The dashboard will show the following Controller error:

BDR node not replicating: C

Remediation

  • Disable Controller function on Controller C, then run the following commands on Controller A:

    sudo cz-config bdr remove-node-record C

    sudo cz-config bdr update-bdr-group

  • Deactivate or delete the appliance record for the now disabled Controller C.

  • Create a new spare appliance (to become the replacement Controller) and ensure it has registered correctly.

  • Enable the Controller function on the new spare appliance and allow time for it to synchronize.

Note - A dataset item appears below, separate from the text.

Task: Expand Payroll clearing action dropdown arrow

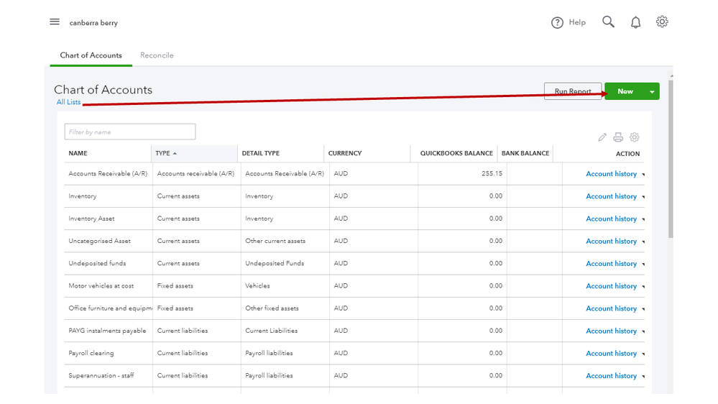Action: tap(643, 354)
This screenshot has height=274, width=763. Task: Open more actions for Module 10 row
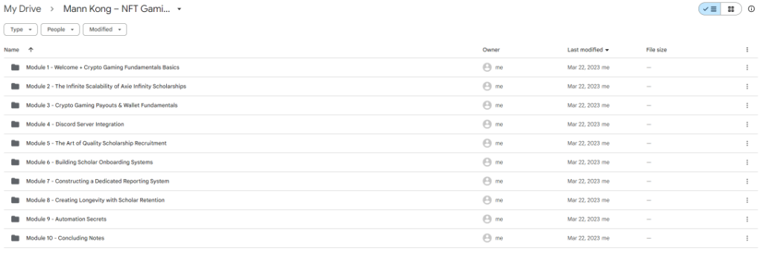[747, 238]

Scenario 4: Removing a Controller while that Controller is inaccessible

You try to remove Controller C using Controller A’s admin UI but C is not accessible (maybe someone changed a firewall rule by mistake).

Symptoms

After waiting for 6 minutes the the barrier will timeout and the following errors will appear:

Controller database controller: Unexpected BDR node: C

Controller database controller: New IP allocations are disabled

Remediation

  • To make sure that Controller C is no longer servicing Clients, on Controller C run:

    sudo cz-config bdr force-appliance-ready

  • To remove the extraneous BDR node record, on Controller A run the following command:

    sudo cz-config bdr remove-node-record C

Now, only this warning should remain:

Controller database controller: New IP allocations are disabled

  • Run the following command on the remaining Controllers (A and B):

    sudo cz-config bdr repartition-ip-allocations

The node should now have been removed successfully.

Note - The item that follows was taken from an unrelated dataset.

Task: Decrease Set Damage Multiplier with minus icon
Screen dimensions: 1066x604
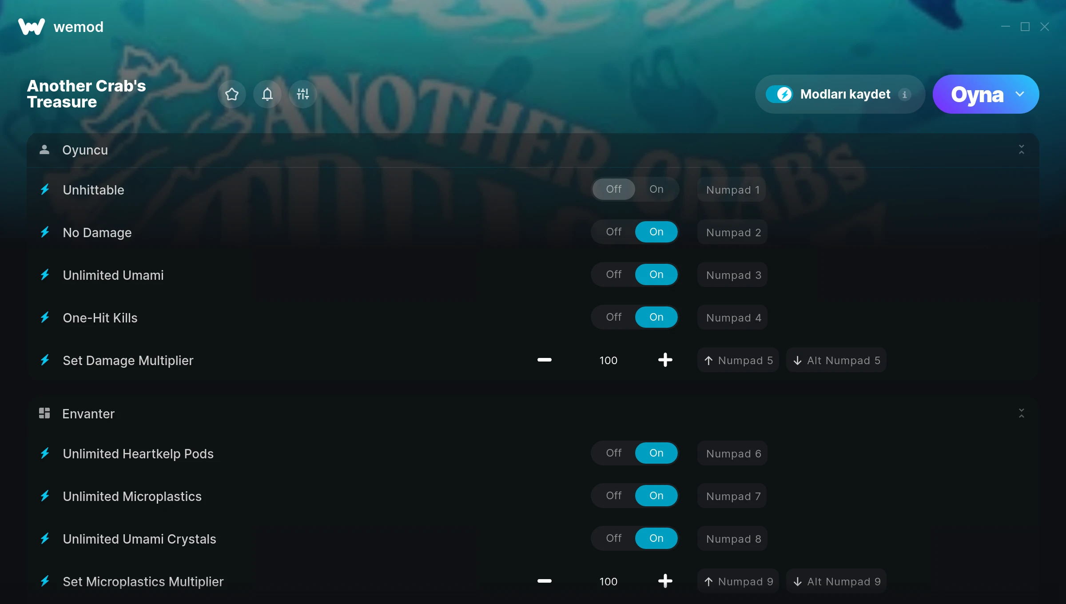Action: tap(545, 360)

Scenario 5: A warning ‘New IP allocations are disabled’

If a Controller is completely non-operational, refer to "Removing a Controller while that Controller is inaccessible" or "A Controller is gone forever". In some situations HA Controllers may not recover full operation after some maintenance.

Symptoms

Controller C is showing "New IP allocations are disabled"

Remediation

  • Run the following command on Controllers A, B, and C to safely re-enable IP allocations:

    sudo cz-config bdr repartition-ip-allocations

Scenario 6: A Controller remains in 'maintenance mode' after an upgrade

If a Controller is left in maintenance mode after a Collective has been upgraded, there may have been a connectivity check failure between the Controllers at some point during the upgrade. If the other Controllers have upgraded successfully, then in most situations it is safe to manually take the remaining Controller out of maintenance mode.

Symptoms

Controller C is showing "Controller is running in maintenance mode".

Remediation

  • Run the following command on Controller C to re-enable the Controller:

    cz-config controller disable-maintenance

Scenario 7: A warning ‘BDR conflict detected’

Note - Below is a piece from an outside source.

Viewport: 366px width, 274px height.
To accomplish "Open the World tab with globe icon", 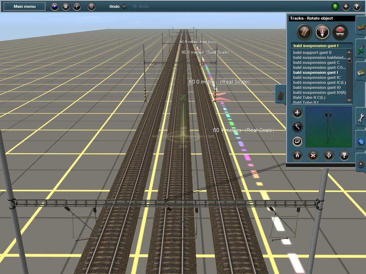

With the possibility of administrators using the admin UI on multiple Controllers, the scenario in which you might end up with BDR conflicts becomes more likely. We therefore recommend only using one Controller as the point for administration.

Symptoms

Error message indicating a BDR conflict in the controller database authorization.

Remediation

For example, if the conflict is about an Entitlement you might need to delete entries in entitlement_condition and action tables referencing that entitlement_id.

  • Run the following command on all Controllers showing the warning and follow any instructions:

    sudo cz-config bdr resolve-conflicts

For advanced usage only, the full set of cz-config bdr commands are detailed in Appliance Troubleshooting.